A little eco-nomics never hurt

Technological advancements have elevated mankind to its healthiest and wealthiest level in history. Our lives are longer, our health is greater, our food is more plentiful, and modern conveniences are now so affordable that even the poor among us own what only the rich could afford 50 years ago. It is against this backdrop that we now find ourselves debating the merits of many of these conveniences and advancements. From the chemical scares of the 1960's and 1970's (e.g., DDT, dioxin, food preservatives), to the fear of runaway population growth and rapidly dwindling petroleum supplies, the very people that have been blessed with the prosperity that unbridled human ingenuity brings are increasingly anxious about the world we have created for ourselves.

Fear of the ultimate environmental threat, global warming, is now striking at the very heart of modern life, casting doubt upon the future availability of inexpensive energy that is necessary to keep society running. Al Gore's movie 'An Inconvenient Truth', Discovery's recent special 'Global Warming: What You Need to Know with Tom Brokaw', and a deluge of media stories and editorials are all dedicated to convincing you that we need to be saved from ourselves.

And while it is true that there are potential negative side effects of our use of fossil fuels (as well as most other natural resources), little attention is ever paid to the practical question: what should be done about it? It is much easier to point out a problem than it is to actually fix it....and 'fixing problems' too often leads to unintended negative consequences.

A century ago people would be too busy working -- trying to stay fed, clothed, and sheltered -- to worry about any ill effects from the industrial revolution. Today, though, we have enough wealth to not only support ourselves and clean up most of our messes in the process, but to donate to causes that claim to be 'making things better' by lobbying for ever-increasing levels of cleanliness and safety in our environment.
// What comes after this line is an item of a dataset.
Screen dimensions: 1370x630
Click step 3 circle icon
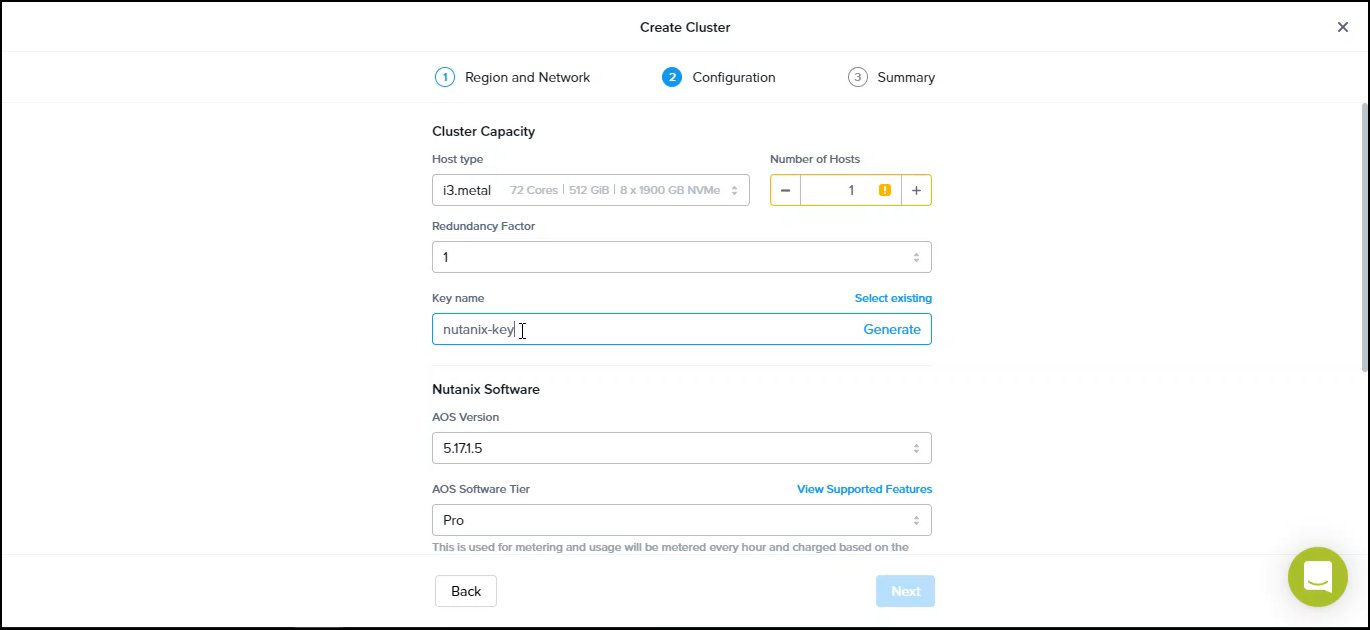coord(857,77)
What reasonable person could be against 'clean water', 'clean air', and 'clean renewable sources of energy'? Who dares argue with politicians, scientists, and other pundits who lead the fight against global warming? The dangerous illusion underpinning many environmental efforts is that it is both possible and preferable to keep pushing toward a 100 percent clean and safe existence. Those of us who try to point out that there are practical limits to cleanliness and safety are immediately branded as shills for big business. Meanwhile, environmentalists and politicians get to hold the high ground of altruism and concern for the public's interest.

P.J. O'Rourke once said, "Some people will do anything to save the Earth...except take a science course." To that I would add, "...or a basic economics course". If for a reasonable cost we can remove 98 percent of the contaminants in our drinking water and make it quite safe, is it then a good idea to spend ten times as much to push that purity from 98 percent to 99 percent?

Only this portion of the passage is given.